If you’re looking to discuss your cannabis use with your doctor or emergency room nurse, you may end up being the expert in the room.
According to California physician and Stanford University School of Medicine professor Dr. Nathaniel Morris, America’s doctors desperately need to wisen up about weed. In a new op-ed published by the prestigious Journal of the American Medical Association (JAMA) and first reported by Leafly, Dr. Morris details a woeful lack of knowledge about marijuana from licensed doctors, even in the face of near ubiquitous use by patients.
“In the emergency department, I’ve come to expect that results of urine drug screens will be positive for THC, whether the patient is 18-years-old or 80-years-old,” Dr. Morris wrote. “When I review medications at the bedside, some patients and families hold out THC gummies or cannabidiol capsules, explaining dosages or ratios of ingredients used to treat symptoms, including pain, insomnia, nausea, or poor appetite… However, evidence suggests that many physicians may be unprepared for this reality.”

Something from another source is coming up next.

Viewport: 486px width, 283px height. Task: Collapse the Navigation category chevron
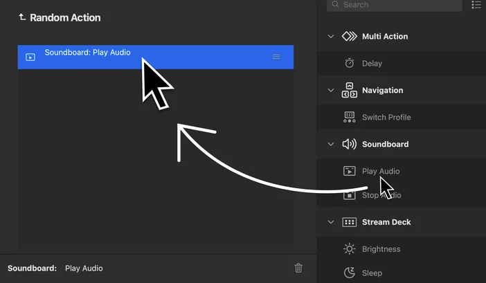pyautogui.click(x=331, y=91)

Despite increasing popularity of various THC and CBD products in both legal and prohibition states, America’s medical schools and teaching hospitals have largely ignored the cannabis revolution, with very little marijuana education currently available to medical professionals.
In his op-ed, Dr. Morris cites a 2016 study that found only 9% of American medical schools featured medical cannabis curriculum, and another research survey that found only 15% of doctors had reported learning anything about marijuana during medical school or residency.

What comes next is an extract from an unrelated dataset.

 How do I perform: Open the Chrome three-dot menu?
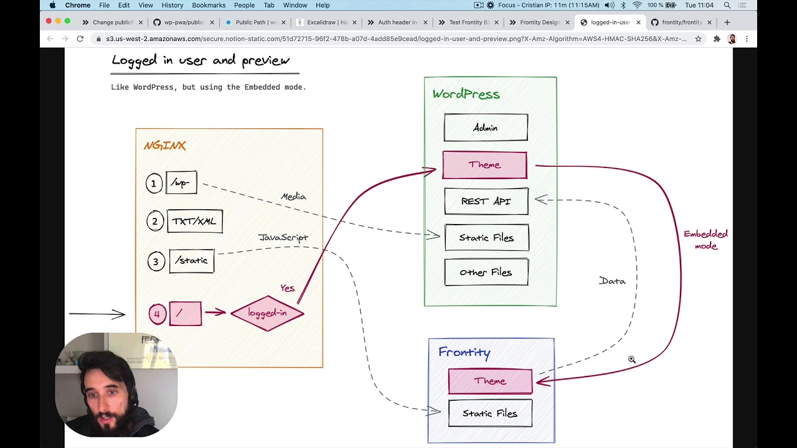[747, 39]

If you ask Dr. Morris, though, the lack of cannabis education is unacceptable. And while federally-funded research has been largely hindered by prohibition, state-specific legalization is spreading weekly, and both clinical and anecdotal research into the plant is expanding. As such, there is little excuse for physicians to be all but ignorant of a substance that a significant number of Americans consume both medicinally and recreationally.
“Residents and fellows should receive instruction pertinent to their fields,” Dr. Morris detailed. “For instance, an anesthesiology resident should learn the evidence on marijuana use in pain management, whereas a gastroenterology fellow should understand marijuana’s potential effects on nausea, and a psychiatry resident should consider the associations between marijuana use and psychosis.”
If the country’s medical marijuana evolution is going to be taken seriously, it sure would be nice to have the country’s medical professionals on board, or at least educated enough to help the millions of Americans looking to the plant for relief.